=== TASK PROMPT ===
Consider the data that follows and state how many lines contain the string "agent", using the number alone.
** Opening DATASET EXCERPTS block **
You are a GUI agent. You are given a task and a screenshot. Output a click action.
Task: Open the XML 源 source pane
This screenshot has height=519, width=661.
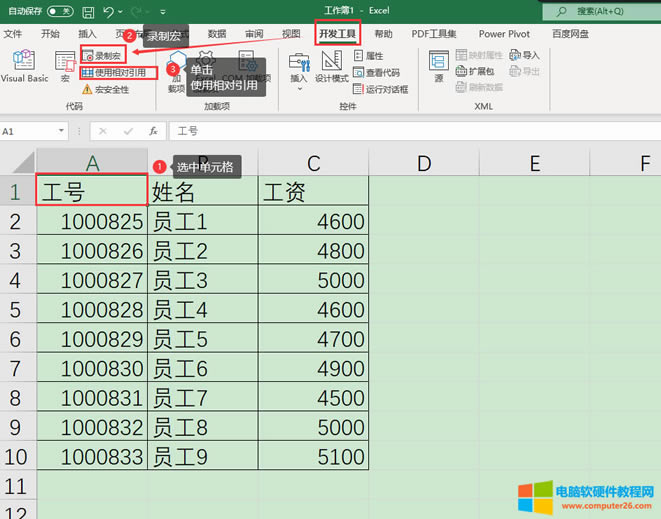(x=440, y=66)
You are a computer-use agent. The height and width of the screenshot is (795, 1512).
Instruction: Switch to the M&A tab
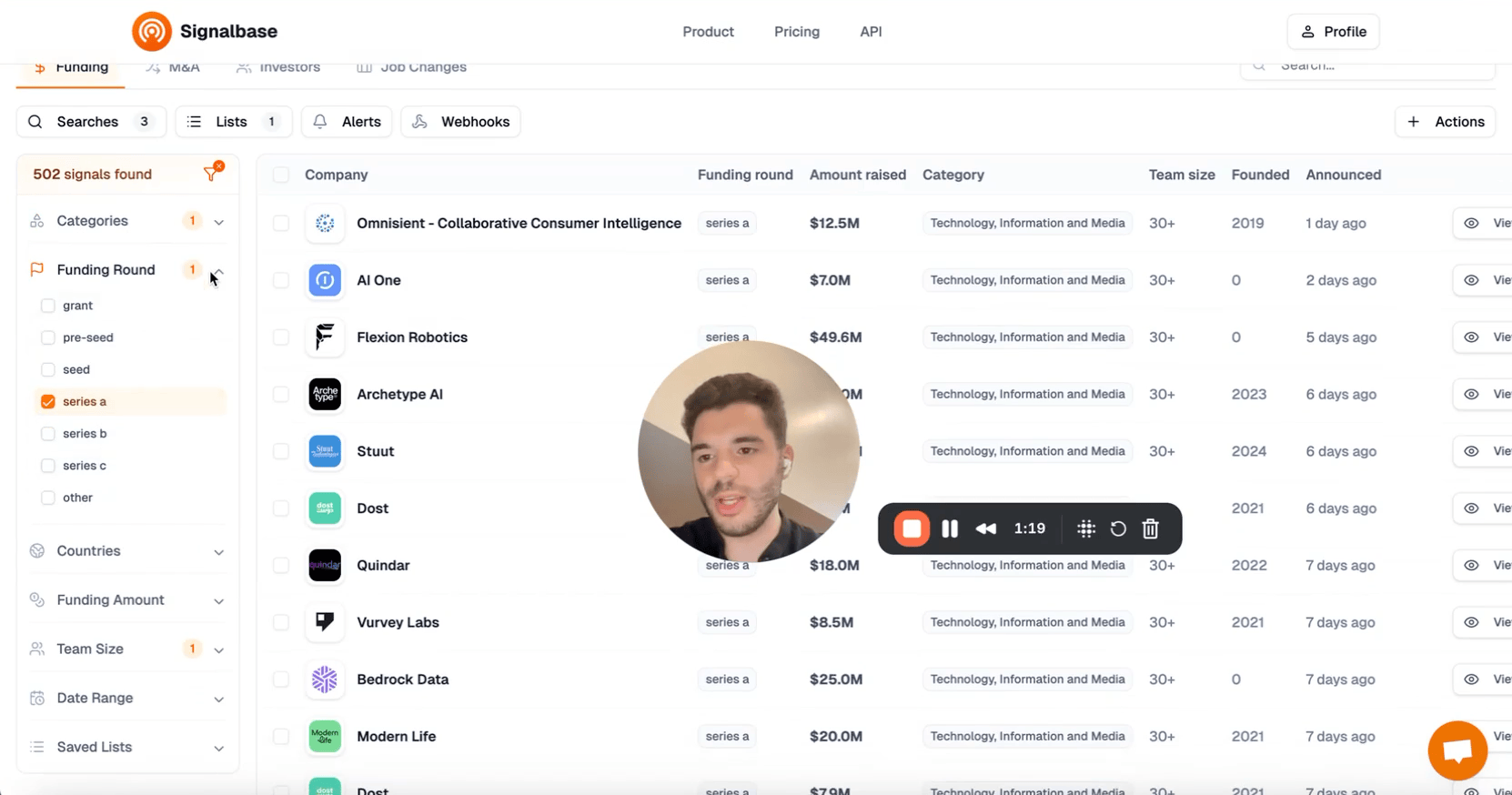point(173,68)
** Closing DATASET EXCERPTS block **
=== OUTPUT OF THE TASK ===
2